Where any church or ecclesiastical building or structure appears to the Commissioners to be ruinous, or if a church to be wholly disused as a place of public worship, and not suitable for restoration as a place of public worship, and yet to be deserving of being maintained as a national monument by reason of its architectural character or antiquity, the Commissioners shall by order vest such church, building, or structure in the secretary of the Commissioners of Public Works in Ireland, to be held by such secretary, his heirs and assigns, upon trust for the Commissions of Public Works, to be preserved as a national monument, and not to be used as a place of public worship.
Not only did the Irish Church Act of 1869 disestablish the Church of Ireland, but it also provided for the protection of the first national monuments in Ireland. They were to be placed under the control of what is now the Office of Public Works, founded in 1831 and one of the oldest government agencies still in existence in Ireland.

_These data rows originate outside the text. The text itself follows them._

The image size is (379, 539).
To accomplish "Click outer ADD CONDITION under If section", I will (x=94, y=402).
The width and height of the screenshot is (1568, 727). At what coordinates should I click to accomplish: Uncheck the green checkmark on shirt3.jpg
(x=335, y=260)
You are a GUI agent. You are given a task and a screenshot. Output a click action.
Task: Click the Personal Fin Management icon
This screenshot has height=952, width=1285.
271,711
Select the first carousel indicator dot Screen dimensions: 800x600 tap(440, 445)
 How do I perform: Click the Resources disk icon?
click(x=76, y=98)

The first group of monuments, those at the Rock of Cashel, were taken into state care in 1874.
The Rock of Cashel, a medieval site in County Tipperary, contains several 12th and 13th century religious structures, with roots dating back much further as the traditional seat of the kings of Munster.

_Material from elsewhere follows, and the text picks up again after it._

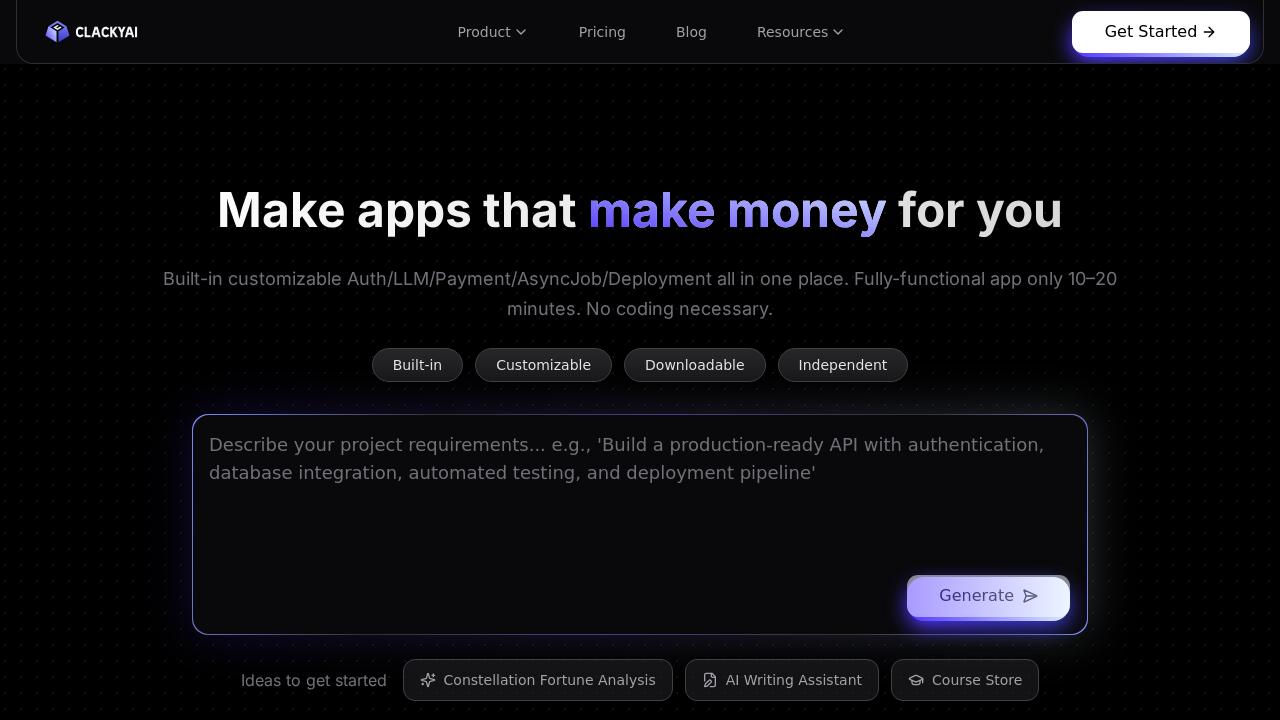
Task: Open the Product menu
Action: point(484,32)
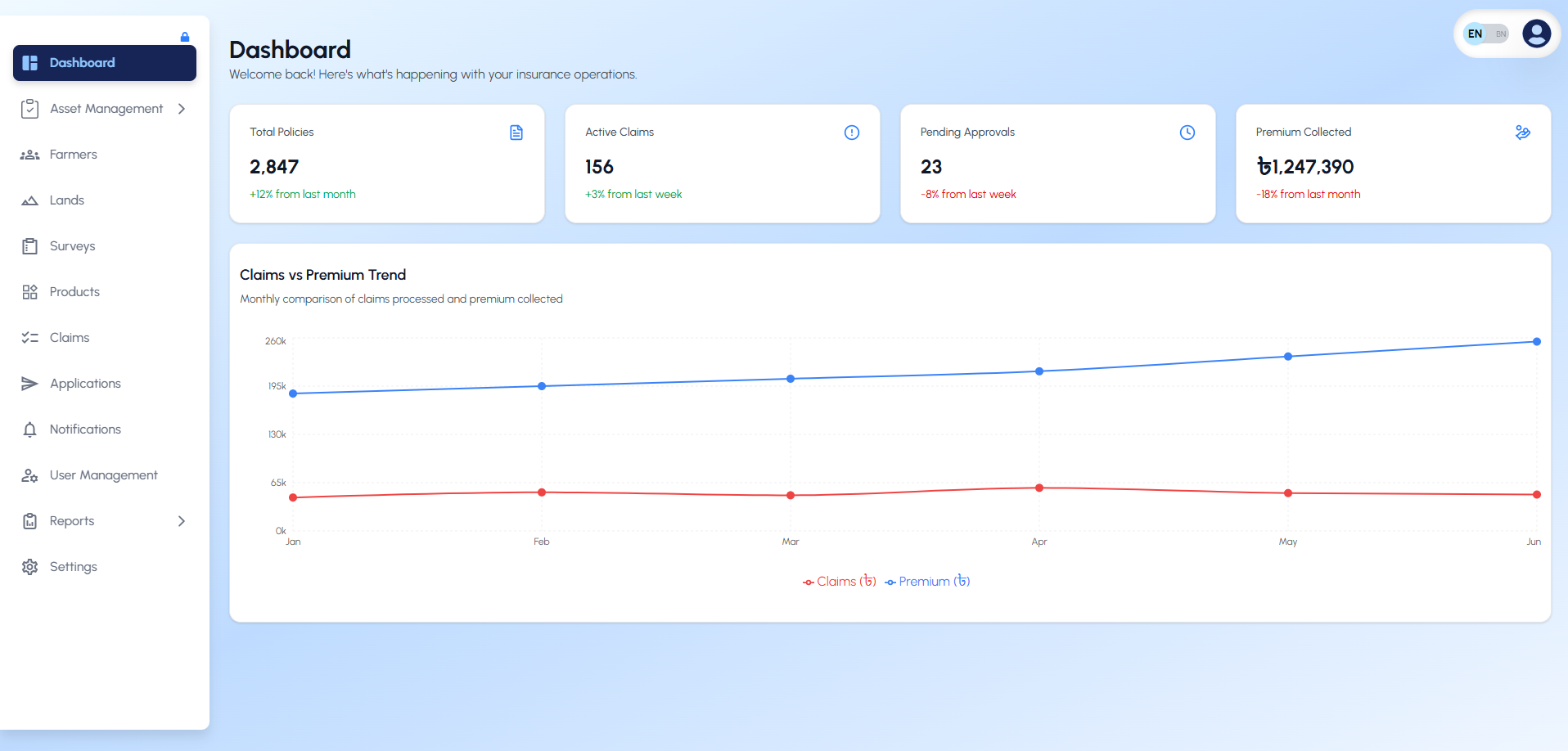Open the Reports menu item
Screen dimensions: 1568x751
(x=72, y=521)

National monuments in Ireland gained further protection in 1892, when the 1882 Ancient Monuments Protection Act, previously covering only monuments in Great Britain, was extended to Ireland. Since independence, several acts have been passed for the protection of national monuments, most notably the National Monuments Act of 1930.
Under this act, a national monument is considered,
a monument or the remains of a monument the preservation of which is a matter of national importance by reason of the historical, architectural, traditional, artistic, or archaeological interest attaching thereto…
Today, the National Monuments Service works to preserve, protect, maintain, conserve, manage, and provide visitor services for over 780 national monuments in state care, including those with multiple monuments on a single site (such as the Rock of Cashel). The National Monuments Service is part of the Department of Arts, Heritage, Regional, Rural and Gaeltacht Affairs, and the day-to-day conservation and operation of the monuments remains under the Office of Public Works.
The heritage sites under the National Monuments Service represent an enormous range of time periods and areas of significance, from Ireland’s two UNESCO World Heritage Sites to megalithic tombs, ecclesiastical sites to industrial and milling complexes, castles and deserted medieval villages, Kilmainham Gaol and Phoenix Park.